Farmers need more bargaining power in the market too, not just more points of access to it. Senator Paul Wellstone of Minnesota and I have proposed a moratorium on mergers in agriculture-related industries, and a complete review of the antitrust laws as they affect this part of the economy. The measure failed to pass this fall, but we will introduce it again.
But by far the most important issue is the economic safety net. No matter what else you do, farmers are going to confront bad years. There has to be a support structure of some kind, and it should advance the social values of this country rather than undermine them. Harry Truman had the right idea. There should be a support price for an amount of production that is within the range of a family-scale operation. (This would vary by crop and region of the country, of course.)
Beyond that, producers would be on their own. If they wanted to exceed the support range and take their chances in the world market, then more power to them. But we wouldn’t ask the taxpayers to support a scale of operation from which there is no social benefit and for which there is no economic need.
This approach would not encourage overproduction, since there would be built-in limits on the amount of production that was supported. The caps would be enough to sustain a family-sized operation in bad years, but they would not make anyone rich. This approach would begin to compensate farmers for their contribution to rural communities—a form of production for which the global market provides no monetary return. It would recognize that the efficient destruction of community in America is not the kind of efficiency the government should encourage.
If this country can subsidize a public-housing program for millionaire athletes and billionaire owners called pro-sports stadiums, then surely it can provide a safety net for the family-scale agriculture that contributes so much to this nation. Anyone who thinks big corporations are less likely than small enterprises to ask for government help hasn’t been paying much attention. Big companies, not little ones, get bailed out in America. Already, the corporate pig factories in North Carolina have asked for millions of dollars from Congress to help upgrade their waste lagoons.

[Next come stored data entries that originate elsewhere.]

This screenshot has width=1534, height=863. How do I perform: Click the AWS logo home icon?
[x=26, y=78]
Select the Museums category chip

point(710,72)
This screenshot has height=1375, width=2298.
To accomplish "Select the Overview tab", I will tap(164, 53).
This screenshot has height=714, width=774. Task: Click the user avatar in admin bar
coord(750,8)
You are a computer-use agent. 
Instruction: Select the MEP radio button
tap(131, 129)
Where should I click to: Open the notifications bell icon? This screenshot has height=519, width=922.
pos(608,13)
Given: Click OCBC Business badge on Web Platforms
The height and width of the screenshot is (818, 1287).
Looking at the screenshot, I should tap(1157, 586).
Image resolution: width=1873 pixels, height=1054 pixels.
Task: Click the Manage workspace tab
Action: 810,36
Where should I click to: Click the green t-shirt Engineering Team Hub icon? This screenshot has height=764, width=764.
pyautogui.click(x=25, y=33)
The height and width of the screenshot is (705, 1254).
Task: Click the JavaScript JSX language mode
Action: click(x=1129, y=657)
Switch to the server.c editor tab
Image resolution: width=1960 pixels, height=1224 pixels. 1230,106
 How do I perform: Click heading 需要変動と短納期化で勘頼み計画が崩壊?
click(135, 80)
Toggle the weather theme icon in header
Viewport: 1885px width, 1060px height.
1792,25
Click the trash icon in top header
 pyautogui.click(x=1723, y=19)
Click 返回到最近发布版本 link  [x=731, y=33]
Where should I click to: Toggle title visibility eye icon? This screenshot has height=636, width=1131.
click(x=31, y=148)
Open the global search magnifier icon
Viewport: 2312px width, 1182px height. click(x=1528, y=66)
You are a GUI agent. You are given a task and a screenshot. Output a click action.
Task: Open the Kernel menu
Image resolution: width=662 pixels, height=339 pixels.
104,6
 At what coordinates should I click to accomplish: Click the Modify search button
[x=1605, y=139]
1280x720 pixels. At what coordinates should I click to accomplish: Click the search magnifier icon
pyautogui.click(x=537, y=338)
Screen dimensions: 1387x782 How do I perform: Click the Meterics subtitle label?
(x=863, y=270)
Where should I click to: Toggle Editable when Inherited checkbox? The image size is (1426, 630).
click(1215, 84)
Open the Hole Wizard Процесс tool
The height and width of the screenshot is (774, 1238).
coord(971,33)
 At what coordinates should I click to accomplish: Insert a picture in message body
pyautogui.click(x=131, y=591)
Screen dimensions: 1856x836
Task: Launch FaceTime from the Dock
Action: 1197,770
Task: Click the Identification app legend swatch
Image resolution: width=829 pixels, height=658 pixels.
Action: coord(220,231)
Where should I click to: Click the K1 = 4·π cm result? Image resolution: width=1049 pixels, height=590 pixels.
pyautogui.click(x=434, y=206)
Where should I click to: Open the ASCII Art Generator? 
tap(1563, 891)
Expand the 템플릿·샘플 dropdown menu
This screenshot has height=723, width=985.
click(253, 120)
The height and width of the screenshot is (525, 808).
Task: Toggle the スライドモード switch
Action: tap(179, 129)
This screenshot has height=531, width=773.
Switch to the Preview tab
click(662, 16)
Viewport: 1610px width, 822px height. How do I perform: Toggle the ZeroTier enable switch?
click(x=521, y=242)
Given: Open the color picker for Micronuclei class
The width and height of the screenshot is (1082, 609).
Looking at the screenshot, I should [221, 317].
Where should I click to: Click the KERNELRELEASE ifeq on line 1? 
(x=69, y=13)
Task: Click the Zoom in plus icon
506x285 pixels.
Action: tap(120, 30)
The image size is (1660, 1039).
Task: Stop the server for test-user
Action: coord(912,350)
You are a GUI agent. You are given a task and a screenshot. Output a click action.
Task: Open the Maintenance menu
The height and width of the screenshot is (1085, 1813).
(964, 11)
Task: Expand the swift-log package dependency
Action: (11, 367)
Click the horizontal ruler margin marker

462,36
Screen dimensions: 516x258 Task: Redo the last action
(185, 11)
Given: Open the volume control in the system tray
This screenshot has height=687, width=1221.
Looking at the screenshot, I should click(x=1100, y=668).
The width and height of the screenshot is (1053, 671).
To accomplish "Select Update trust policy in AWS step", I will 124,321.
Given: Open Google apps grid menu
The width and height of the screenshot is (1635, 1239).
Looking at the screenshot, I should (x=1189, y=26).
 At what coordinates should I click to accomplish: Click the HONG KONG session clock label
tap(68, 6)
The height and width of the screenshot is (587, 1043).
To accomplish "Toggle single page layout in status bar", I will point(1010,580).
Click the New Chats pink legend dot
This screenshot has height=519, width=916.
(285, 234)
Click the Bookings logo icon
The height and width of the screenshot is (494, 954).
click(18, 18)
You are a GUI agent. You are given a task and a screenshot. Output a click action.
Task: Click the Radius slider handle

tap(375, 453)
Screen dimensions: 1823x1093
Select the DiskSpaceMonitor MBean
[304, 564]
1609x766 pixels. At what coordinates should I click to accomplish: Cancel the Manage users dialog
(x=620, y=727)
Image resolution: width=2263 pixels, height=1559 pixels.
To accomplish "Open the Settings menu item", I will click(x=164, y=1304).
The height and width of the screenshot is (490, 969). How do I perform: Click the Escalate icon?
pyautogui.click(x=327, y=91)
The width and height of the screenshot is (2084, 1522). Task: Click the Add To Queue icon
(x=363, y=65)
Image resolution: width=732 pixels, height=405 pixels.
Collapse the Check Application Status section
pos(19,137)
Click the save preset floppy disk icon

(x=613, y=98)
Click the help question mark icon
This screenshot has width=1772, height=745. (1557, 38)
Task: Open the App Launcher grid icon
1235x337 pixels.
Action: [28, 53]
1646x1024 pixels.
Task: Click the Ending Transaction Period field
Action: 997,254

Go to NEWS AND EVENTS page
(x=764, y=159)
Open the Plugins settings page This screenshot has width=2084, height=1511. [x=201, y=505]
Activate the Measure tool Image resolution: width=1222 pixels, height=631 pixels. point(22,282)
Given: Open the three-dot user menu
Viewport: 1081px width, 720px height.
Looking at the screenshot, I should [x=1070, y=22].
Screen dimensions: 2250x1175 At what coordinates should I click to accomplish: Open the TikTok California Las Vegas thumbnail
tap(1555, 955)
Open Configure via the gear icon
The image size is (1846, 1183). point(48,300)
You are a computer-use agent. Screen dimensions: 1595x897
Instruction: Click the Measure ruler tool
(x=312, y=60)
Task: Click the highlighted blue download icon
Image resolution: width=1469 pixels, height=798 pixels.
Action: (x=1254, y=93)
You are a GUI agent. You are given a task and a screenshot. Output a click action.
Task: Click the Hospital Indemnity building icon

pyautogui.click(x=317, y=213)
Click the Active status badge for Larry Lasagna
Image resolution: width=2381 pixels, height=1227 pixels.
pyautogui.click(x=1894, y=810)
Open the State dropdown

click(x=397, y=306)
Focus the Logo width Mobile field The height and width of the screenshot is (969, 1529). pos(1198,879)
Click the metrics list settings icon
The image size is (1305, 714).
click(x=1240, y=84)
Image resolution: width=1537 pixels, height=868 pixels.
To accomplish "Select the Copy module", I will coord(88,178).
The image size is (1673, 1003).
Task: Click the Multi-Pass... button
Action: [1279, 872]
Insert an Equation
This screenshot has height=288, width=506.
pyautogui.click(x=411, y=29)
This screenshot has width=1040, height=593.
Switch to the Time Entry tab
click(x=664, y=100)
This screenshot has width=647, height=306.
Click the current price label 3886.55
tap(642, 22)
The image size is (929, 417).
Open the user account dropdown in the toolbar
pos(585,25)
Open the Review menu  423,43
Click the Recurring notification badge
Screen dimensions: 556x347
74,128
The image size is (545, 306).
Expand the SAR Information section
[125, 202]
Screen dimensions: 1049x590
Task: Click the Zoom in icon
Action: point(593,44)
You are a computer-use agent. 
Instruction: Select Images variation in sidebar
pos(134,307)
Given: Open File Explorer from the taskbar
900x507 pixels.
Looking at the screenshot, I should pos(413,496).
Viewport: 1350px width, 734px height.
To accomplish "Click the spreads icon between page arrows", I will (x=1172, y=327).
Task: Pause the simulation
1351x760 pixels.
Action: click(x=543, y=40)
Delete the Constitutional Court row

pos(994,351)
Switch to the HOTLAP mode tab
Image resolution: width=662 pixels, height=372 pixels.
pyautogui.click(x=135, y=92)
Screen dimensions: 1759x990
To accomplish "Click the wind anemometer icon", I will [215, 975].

An economy is supposed to provide for human need. At a time of material abundance but social scarcity, shouldn’t we encourage forms of enterprise that meet the needs of our dwindling communities? If we truly believe in traditional family values, shouldn’t we support the forms of enterprise that embody those values, including the family farm?
The crisis in the Farm Belt is one problem America knows how to solve. We have both the means and the resources; the question is whether we will use them. There is nothing to lose in terms of food, and a great deal in terms of our society to gain.